I read this on another forum "The Pentax K-1 has sensor-shift image stabilization, allowing movements of up to 1.5mm in any direction — so, the sensor can be within a space of 36+1.5+1.5 by 24+1.5+1.5, or 39×27mm. That means the minimum image circle diameter to avoid problems is 47.4mm "
1.5 mm off-center is not that much so that it would ruin a photograph, I usually try to have much more margin of error around the edges of my composition than that. But the compositional error that results from in-camera VR use is likely to be much smaller than that.
There is no way typical full-frame lenses have 5mm extra image circle for in-camera VR implementation either in radius or diameter. On APS-C the situation is different as the sensor is not only lighter (thus more easily moved about) but the user then uses lenses that cover full-frame sensor so that creates the opportunity to larger range of compensation that's not available when using full frame sensors, unless of course one mounts medium format lenses on the camera.

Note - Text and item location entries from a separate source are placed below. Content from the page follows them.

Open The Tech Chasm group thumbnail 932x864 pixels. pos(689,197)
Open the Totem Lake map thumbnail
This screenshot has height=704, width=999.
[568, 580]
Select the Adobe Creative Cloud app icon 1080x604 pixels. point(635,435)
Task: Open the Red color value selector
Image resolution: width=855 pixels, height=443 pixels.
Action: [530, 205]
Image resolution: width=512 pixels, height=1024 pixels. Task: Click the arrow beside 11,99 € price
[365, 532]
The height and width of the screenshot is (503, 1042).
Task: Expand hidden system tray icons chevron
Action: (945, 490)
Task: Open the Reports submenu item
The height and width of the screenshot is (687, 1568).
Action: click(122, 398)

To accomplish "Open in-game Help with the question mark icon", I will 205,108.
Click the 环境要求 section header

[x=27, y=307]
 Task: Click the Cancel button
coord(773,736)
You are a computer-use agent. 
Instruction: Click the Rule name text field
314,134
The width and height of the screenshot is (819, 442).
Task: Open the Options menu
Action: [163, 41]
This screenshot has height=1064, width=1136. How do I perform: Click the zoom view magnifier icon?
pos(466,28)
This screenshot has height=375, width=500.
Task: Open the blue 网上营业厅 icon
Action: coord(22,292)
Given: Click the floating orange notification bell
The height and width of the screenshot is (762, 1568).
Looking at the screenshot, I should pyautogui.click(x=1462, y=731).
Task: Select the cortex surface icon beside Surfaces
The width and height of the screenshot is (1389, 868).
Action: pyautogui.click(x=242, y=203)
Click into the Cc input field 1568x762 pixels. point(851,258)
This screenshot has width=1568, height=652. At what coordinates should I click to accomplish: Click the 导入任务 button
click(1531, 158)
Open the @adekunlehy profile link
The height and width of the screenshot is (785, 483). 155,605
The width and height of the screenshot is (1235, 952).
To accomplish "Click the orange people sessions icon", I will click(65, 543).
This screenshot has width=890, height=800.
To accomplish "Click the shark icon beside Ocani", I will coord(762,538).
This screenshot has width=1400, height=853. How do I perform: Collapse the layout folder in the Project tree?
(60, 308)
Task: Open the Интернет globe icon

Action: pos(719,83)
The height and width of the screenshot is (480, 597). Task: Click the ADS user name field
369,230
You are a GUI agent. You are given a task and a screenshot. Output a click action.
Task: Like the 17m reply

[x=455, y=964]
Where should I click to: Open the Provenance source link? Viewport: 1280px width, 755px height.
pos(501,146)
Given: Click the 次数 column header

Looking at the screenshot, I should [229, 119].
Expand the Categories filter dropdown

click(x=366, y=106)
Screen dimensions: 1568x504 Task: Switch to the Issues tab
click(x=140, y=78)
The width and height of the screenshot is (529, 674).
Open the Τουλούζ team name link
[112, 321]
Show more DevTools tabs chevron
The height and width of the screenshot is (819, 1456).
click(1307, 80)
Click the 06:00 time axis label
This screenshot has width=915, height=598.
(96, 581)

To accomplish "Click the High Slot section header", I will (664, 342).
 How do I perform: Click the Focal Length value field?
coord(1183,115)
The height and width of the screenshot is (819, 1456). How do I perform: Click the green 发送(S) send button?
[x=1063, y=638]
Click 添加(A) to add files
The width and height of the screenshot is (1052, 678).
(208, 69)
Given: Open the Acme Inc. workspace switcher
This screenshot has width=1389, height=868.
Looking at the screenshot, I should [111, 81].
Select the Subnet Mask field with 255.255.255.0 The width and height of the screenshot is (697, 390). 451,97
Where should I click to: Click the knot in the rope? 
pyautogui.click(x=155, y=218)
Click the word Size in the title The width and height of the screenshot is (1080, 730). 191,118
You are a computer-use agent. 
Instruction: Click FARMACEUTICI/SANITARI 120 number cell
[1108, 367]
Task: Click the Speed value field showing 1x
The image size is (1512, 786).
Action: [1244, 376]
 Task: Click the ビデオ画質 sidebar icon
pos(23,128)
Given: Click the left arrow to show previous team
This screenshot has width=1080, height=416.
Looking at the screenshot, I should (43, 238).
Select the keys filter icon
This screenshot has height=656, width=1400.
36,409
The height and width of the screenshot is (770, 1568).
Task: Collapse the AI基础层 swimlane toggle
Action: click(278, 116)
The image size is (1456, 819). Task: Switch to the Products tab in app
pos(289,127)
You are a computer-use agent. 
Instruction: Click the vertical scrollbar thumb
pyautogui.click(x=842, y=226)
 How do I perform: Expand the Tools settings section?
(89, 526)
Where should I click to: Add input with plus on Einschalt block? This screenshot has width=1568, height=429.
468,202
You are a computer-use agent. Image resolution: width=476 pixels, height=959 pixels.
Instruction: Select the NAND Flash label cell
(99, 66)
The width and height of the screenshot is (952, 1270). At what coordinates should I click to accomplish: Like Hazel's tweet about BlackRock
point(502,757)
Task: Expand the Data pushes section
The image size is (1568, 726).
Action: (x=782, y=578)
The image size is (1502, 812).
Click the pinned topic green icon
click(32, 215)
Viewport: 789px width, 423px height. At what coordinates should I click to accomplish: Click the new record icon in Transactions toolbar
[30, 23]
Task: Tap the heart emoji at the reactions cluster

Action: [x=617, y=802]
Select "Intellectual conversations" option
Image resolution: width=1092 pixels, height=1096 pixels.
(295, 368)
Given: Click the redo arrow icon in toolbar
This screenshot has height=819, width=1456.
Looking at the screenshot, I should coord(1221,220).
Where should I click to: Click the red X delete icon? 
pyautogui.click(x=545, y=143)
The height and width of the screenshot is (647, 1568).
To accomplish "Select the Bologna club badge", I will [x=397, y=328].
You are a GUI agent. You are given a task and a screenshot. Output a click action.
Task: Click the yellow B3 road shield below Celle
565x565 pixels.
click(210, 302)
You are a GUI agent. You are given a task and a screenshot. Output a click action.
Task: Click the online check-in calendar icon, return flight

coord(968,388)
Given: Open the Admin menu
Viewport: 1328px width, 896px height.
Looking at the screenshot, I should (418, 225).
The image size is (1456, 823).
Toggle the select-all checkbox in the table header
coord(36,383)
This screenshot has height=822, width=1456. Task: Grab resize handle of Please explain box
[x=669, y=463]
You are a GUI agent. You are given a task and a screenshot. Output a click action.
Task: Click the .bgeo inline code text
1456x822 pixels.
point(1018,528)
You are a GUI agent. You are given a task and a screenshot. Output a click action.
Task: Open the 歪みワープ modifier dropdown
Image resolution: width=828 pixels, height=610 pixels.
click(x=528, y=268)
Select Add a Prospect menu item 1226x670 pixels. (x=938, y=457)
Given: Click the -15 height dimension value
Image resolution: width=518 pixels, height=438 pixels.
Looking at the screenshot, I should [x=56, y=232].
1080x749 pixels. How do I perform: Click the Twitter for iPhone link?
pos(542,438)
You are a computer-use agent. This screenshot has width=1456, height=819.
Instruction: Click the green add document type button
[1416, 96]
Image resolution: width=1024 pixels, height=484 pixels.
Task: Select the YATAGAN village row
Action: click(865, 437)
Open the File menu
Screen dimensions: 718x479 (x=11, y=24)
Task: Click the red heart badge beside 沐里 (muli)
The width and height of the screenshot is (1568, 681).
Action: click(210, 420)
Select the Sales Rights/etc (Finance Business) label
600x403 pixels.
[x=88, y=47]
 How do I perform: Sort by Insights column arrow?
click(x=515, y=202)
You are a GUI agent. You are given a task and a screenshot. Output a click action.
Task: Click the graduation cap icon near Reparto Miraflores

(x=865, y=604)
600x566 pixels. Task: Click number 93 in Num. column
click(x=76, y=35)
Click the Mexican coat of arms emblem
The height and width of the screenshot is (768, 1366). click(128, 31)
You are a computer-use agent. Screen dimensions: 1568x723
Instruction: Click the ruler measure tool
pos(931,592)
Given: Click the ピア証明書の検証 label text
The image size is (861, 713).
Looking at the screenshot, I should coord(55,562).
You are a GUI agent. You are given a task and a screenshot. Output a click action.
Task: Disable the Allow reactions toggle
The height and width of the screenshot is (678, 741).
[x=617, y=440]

This video shows Sony's version and its range:
https://www.youtube.com/watch?v=-Ncye37e6xMSince in a DSLR, there is no point in moving the sensor during optical viewfinder viewing, the sensor should start at zero shift just before the shutter opens, and only move during the exposure. (At this point there should be no error between sensor position and what the viewfinder shows). The aim of the stabilization is to keep the content steady in the sensor plane, so any framing error would be small. How much start-up time the system needs, I don't know, if it is substantial then there could be a slight framing error, but it is not likely to be anywhere near the limit of the movement of the system since then it would not be able to move in all directions to correct for movement.
The drawback that I can see from in-camera VR combined with OVF is that the user cannot optimize their hand-holding to work together with the effect of the VR system to produce the best overall stability of the image; the user has to try to keep the viewfinder steady without the help of in-camera VR and then the VR system has to try to correct for the residual movement on its own, without co-operation of the user. When using a lens with optical VR, the VR system is active during viewing and at least my hand-holding technique adopts to the VR available so that the view is held steady but I don't try to compensate for the micro-vibration that I would try to compensate for when using a lens without VR. So, the system might not work as optimally together with the photographer as it can when the viewfinder shows the effect of the stabilization. But that remains to be seen, how effective the system is.